Assignment: Print the lines from the one containing "The image size" through the end of the material below, both included, exactly as they appear and without pictures.

Exercise inputs:

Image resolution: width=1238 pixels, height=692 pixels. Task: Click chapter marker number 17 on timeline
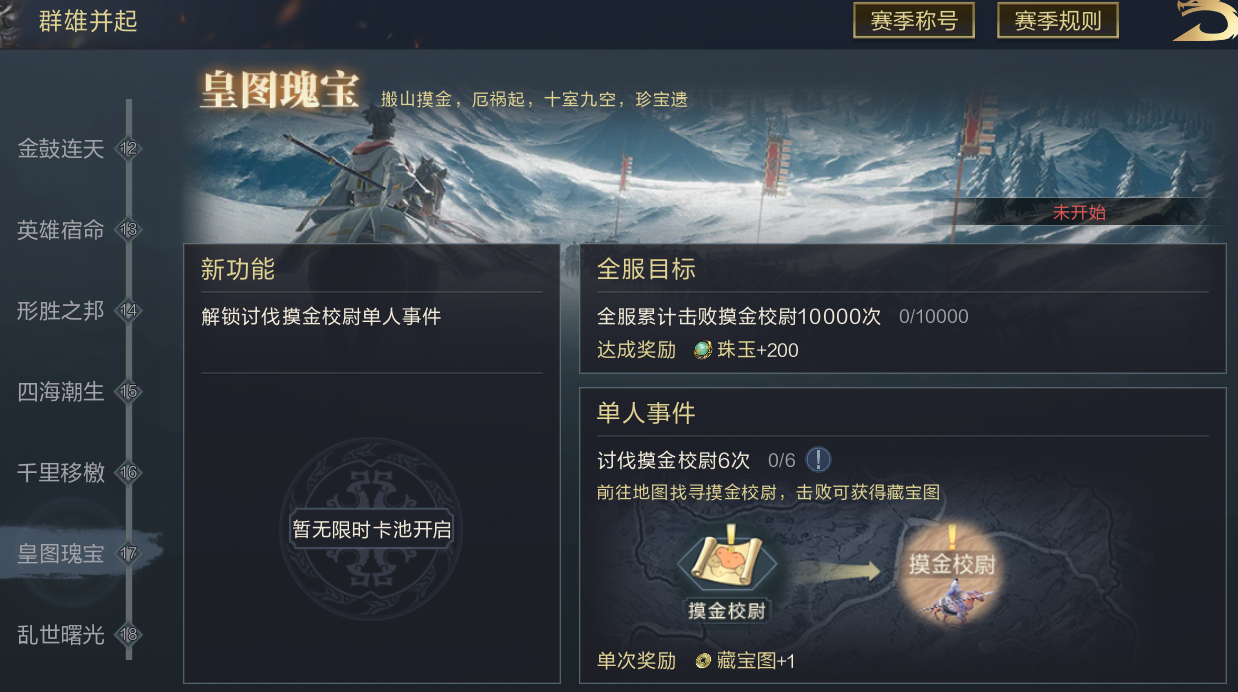[128, 553]
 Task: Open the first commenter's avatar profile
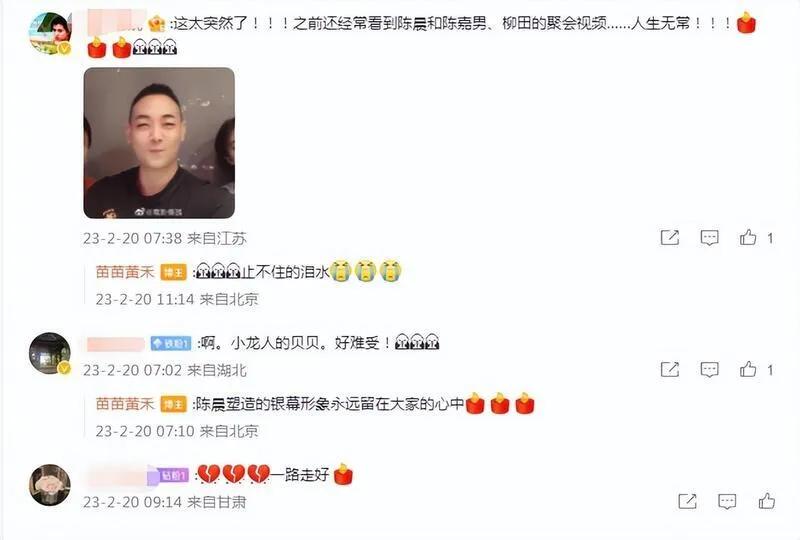(x=49, y=33)
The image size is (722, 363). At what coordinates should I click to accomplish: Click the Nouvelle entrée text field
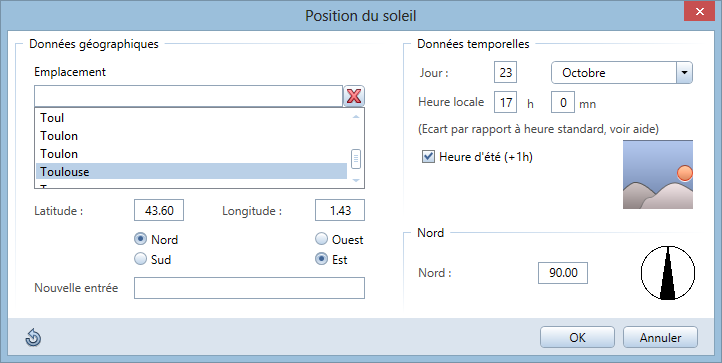click(249, 288)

Response to this exercise:
The image size is (722, 363). At what coordinates should I click to accomplish: Click the Nouvelle entrée text field
click(249, 288)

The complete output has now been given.